# RECORDS
---*---
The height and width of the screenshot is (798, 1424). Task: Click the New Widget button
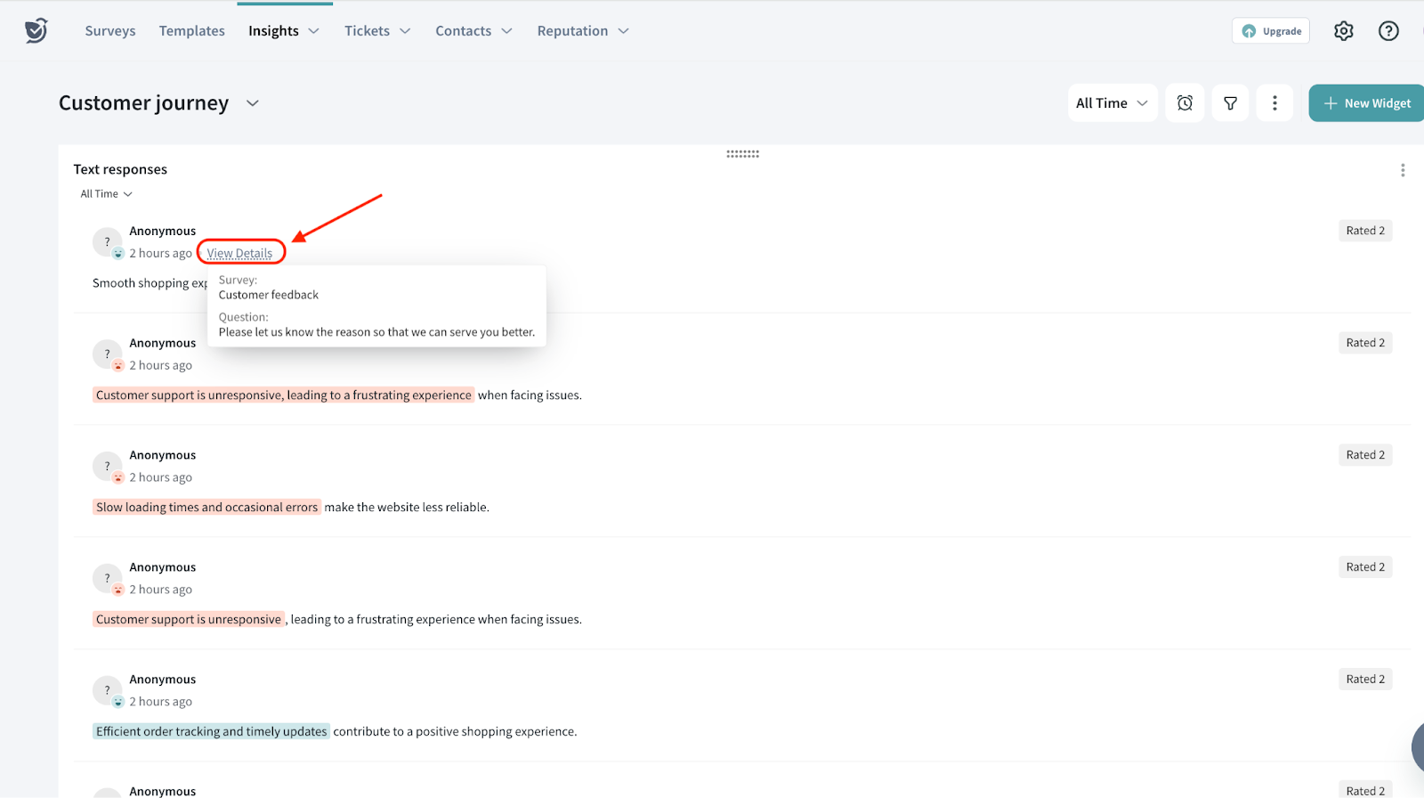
---*---
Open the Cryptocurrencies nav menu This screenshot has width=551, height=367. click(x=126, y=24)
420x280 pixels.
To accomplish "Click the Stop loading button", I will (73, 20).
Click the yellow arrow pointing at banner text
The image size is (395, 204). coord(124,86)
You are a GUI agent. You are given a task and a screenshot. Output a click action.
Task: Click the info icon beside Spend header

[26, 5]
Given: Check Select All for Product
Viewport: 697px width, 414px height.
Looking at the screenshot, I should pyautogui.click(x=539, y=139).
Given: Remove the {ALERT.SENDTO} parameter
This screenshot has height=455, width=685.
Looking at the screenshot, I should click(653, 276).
---*---
Please count the lines of the records above that contain the string "screenshot", matching case exactly, and give only the number.

# IN RESPONSE
6